TEXT SEGMENT:
.....

# Is Taking Time Off School Really Bad??



## 19870 (Nov 8, 2005)

I have yet to be officially diagnosed with IBS. My doctor thinks I have some of the symptoms, but has recommended that I not return to school to see if stress is a major trigger. Once the factor of stress is determined, then what, I'm not exactly sure. I'm really afraid that if I leave school that I have wasted thousands of dollars in residence fees. But if I return, I may not pass as I haven't been attending since mid-October. I'm so confused because this is my last year. I guess if money wasn't the issue, my mind would be made up to not go back. I have a scholarship on the line, as well as huge student debt. I don't have the option to choose when my classes are and I may have to miss the whole year if I miss a semester. I have never walked the same path as anyone else, and I had started college later than I was supposed to, but I don't want to be coined as a "quitter." What was the popular thing to do? Finish school on schedule, or find out how to deal with the triggers before I return? I only have until November 11th to make my decision.


----------



## 14416 (Jun 21, 2005)

Man.. its a tough decision.Im in my 3rd year (still considered a sophomore), and if I had only 1 year left, I'd definitely stick it out.I still have 2 more years left after this year. I'm one of the ones that will take 5 years to complete a 4 year degree (that is if i stick it out). With IBS, school is definitely a challenge.I'm contemplating just getting my associates degree, and then when the IBS back off some, I'll continue with school. My problem is once I get into the junior/senior classes, they are only offered at specific times of the day, and typically run anywhere from 2-4 hours. It's insane!I wish I was where you were at, I'm definitely impressed with your will power, and definitely look up to you. You've come this far, I'd say stick it out!! After this last year, you can take some time off before you get a job, and just relaxxxxxxx, knowing you're sitting there with a degree.Let me know what you decide to do.

.....

In the forum thread about taking time off school, by what date does the first poster have to decide?

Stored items
.....

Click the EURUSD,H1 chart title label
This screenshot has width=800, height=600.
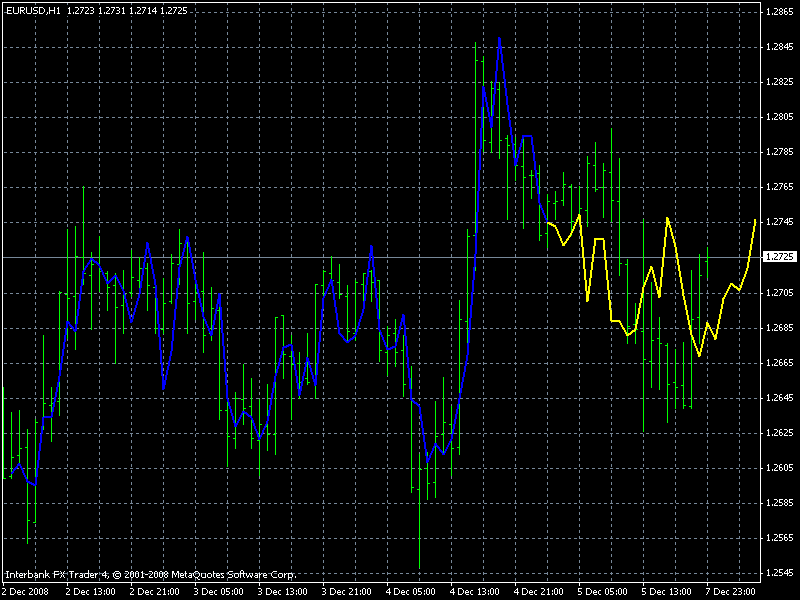(33, 11)
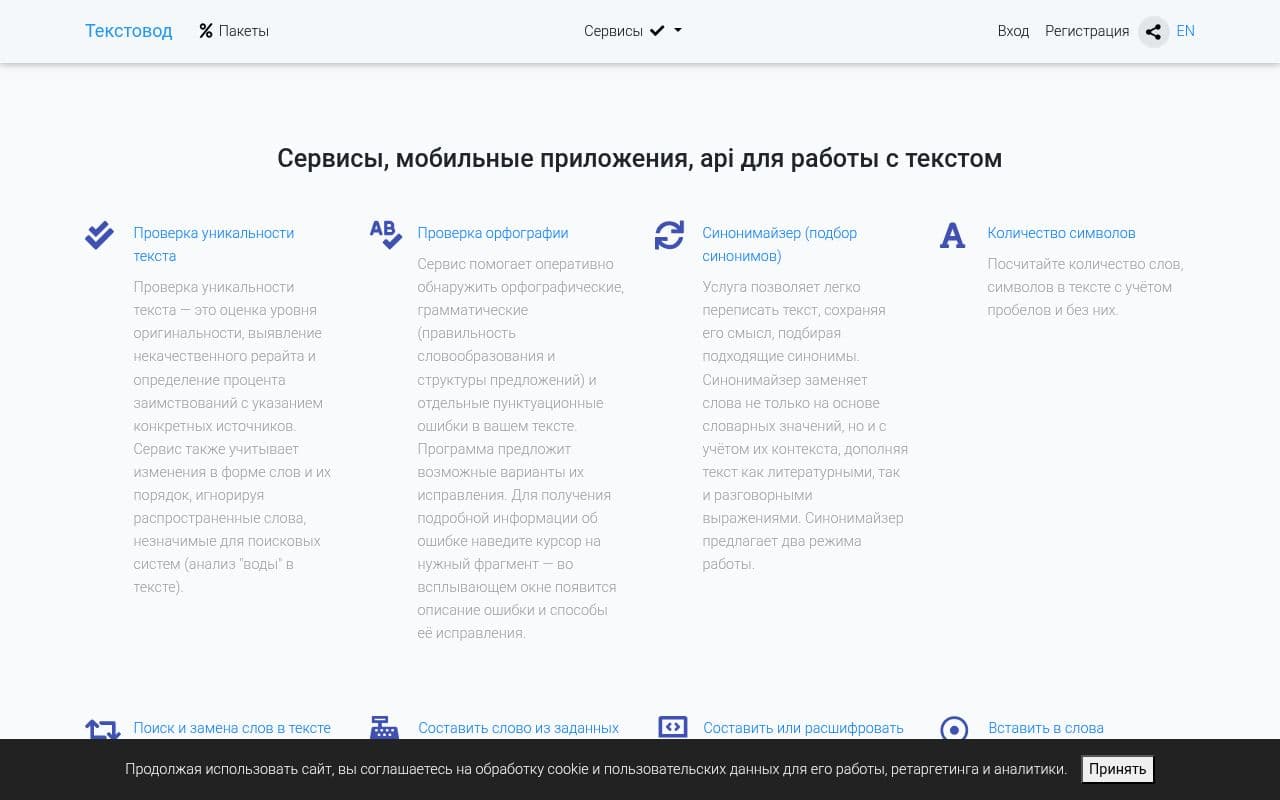1280x800 pixels.
Task: Click Вход in the header
Action: pos(1013,31)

.....

RESPONSE AREA: November 11th